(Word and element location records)
## begin

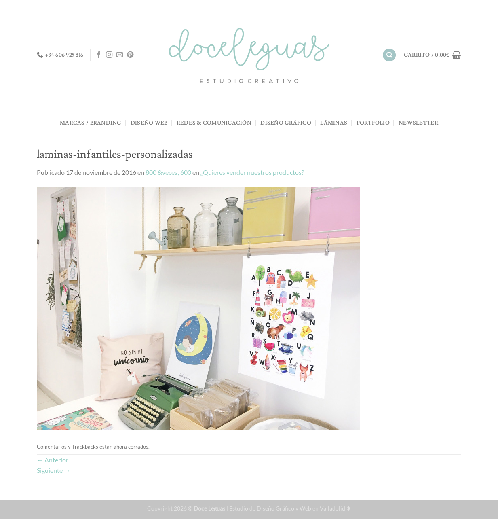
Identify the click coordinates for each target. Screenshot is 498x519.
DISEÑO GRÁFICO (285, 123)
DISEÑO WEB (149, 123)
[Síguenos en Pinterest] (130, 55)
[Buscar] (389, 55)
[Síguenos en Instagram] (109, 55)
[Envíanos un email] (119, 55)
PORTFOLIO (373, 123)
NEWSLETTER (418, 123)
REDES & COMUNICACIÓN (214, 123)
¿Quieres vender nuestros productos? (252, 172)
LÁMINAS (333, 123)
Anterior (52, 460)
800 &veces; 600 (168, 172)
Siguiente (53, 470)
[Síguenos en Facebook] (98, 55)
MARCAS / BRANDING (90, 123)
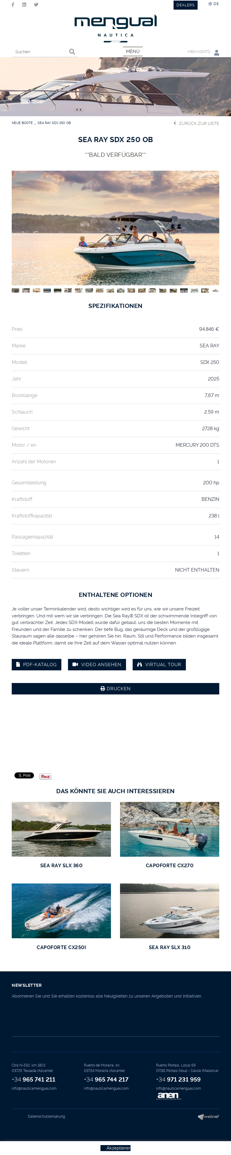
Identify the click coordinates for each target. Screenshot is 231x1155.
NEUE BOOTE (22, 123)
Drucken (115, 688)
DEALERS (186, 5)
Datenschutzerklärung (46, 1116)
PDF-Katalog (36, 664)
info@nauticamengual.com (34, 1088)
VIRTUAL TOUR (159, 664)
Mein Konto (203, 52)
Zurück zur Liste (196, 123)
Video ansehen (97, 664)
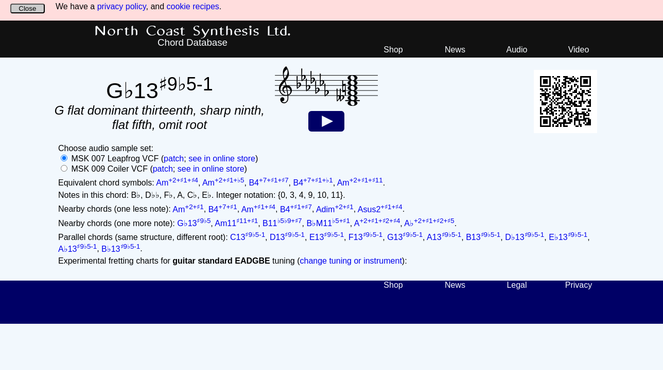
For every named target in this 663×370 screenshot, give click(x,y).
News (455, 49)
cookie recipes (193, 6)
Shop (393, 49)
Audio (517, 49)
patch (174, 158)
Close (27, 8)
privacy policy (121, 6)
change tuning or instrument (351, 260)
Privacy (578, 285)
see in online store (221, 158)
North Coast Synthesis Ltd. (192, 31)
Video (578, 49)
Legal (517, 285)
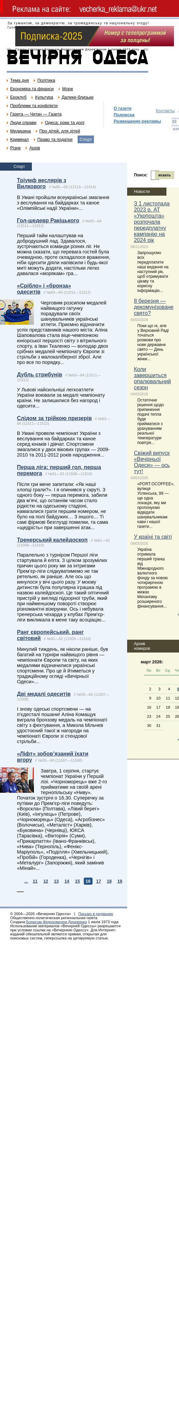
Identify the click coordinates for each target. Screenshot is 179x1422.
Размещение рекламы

## end
## begin

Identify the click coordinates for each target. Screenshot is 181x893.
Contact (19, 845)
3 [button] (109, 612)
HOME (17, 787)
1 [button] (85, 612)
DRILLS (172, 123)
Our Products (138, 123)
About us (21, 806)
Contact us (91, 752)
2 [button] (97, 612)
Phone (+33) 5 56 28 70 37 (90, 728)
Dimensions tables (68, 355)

## end

Instruction -
Arrange the entries starting at the line containing "NEWSLETTER (418, 123)" and ending at the line containing "privacy policy (121, 6)" as a Markdown table with the columns Row and Line. Omit blank lines and picture markers.

Expected output -
| Row | Line |
|---|---|
| 1 | NEWSLETTER (418, 123) |
| 2 | REDES & COMUNICACIÓN (214, 123) |
| 3 | ¿Quieres vender nuestros productos? (252, 172) |
| 4 | LÁMINAS (333, 123) |
| 5 | Anterior (52, 460) |
| 6 | 800 &veces; 600 (168, 172) |
| 7 | Siguiente (53, 470) |
| 8 | [Síguenos en Facebook] (98, 55) |
| 9 | MARCAS / BRANDING (90, 123) |
| 10 | Identify the click coordinates for each target. Screenshot is 231x1155. |
| 11 | NEUE BOOTE (22, 123) |
| 12 | Drucken (115, 688) |
| 13 | DEALERS (186, 5) |
| 14 | Datenschutzerklärung (46, 1116) |
| 15 | PDF-Katalog (36, 664) |
| 16 | info@nauticamengual.com (34, 1088) |
| 17 | VIRTUAL TOUR (159, 664) |
| 18 | Mein Konto (203, 52) |
| 19 | Zurück zur Liste (196, 123) |
| 20 | Video ansehen (97, 664) |
| 21 | For every named target in this 663×370 screenshot, give click(x,y). |
| 22 | News (455, 49) |
| 23 | cookie recipes (193, 6) |
| 24 | Shop (393, 49) |
| 25 | Audio (517, 49) |
| 26 | patch (174, 158) |
| 27 | Close (27, 8) |
| 28 | privacy policy (121, 6) |